(Bloomberg) -- The pound could be in for a wild ride as the U.K.’s Brexit bill goes to a vote in Parliament.
Traders will be watching for signs of what kind of Brexit U.K. lawmakers will decide on, as well as how Prime Minister Theresa May is faring, with the pound set to sell off if her leadership looks to be under threat. Investors also have to weigh up U.K. data, with production, jobs and inflation all due this week.
“We’ve got the most important data of the month squeezed into the same week as the politics,” said Jane Foley, head of foreign-exchange strategy at Rabobank. “In terms of the politics, if anything I’d expect sterling to be on the back foot.”
The premium that traders demand to insure against one-week volatility in sterling rose to its highest in almost four months on Thursday, ahead of the June 12 vote in the House of Commons.
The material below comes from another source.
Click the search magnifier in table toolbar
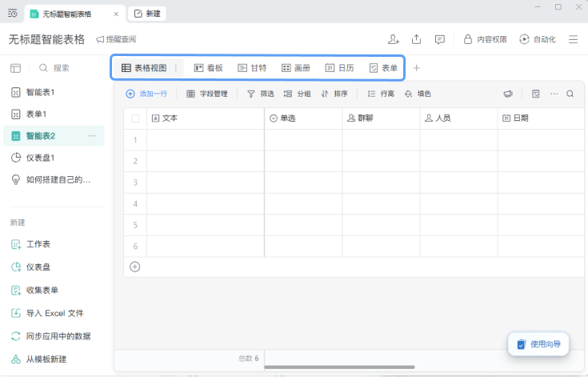click(570, 94)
Yet strategists said they were surprised it wasn’t higher.
This could be because a lot of investors are “sidelined”, opting to wait for a clearer path before betting on the pound, said Rabobank’s Foley. This means the currency’s reaction to political headlines could be more muted than expected, she said. After May wrangled with her cabinet over Brexit policy, she has to get her Brexit law through Parliament, but opposition Labour party lawmakers are also divided on the approach.
The top-tier data due this week may provide a clearer signal to traders. Inflation is seen holding steady while jobs figures, crucial to the Bank of England view of slack in the economy, are also seen in line. Market pricing shows a 92 percent chance of an interest-rate hike by November this year, with banks including Nomura International Plc expecting the BOE to increase borrowing costs in August.
For Jordan Rochester, an analyst at the Japanese bank, the longer-term story is positive for the pound, with Parliament’s intervention set to usher in a softer Brexit and positive data likely to lead to a BOE hike. Yet he is not willing to take a bet on this week’s events.
“We’ve preferred long euro-dollar over pound-dollar in the more recent move and we’re just waiting to get past this week before getting involved again,” Rochester said.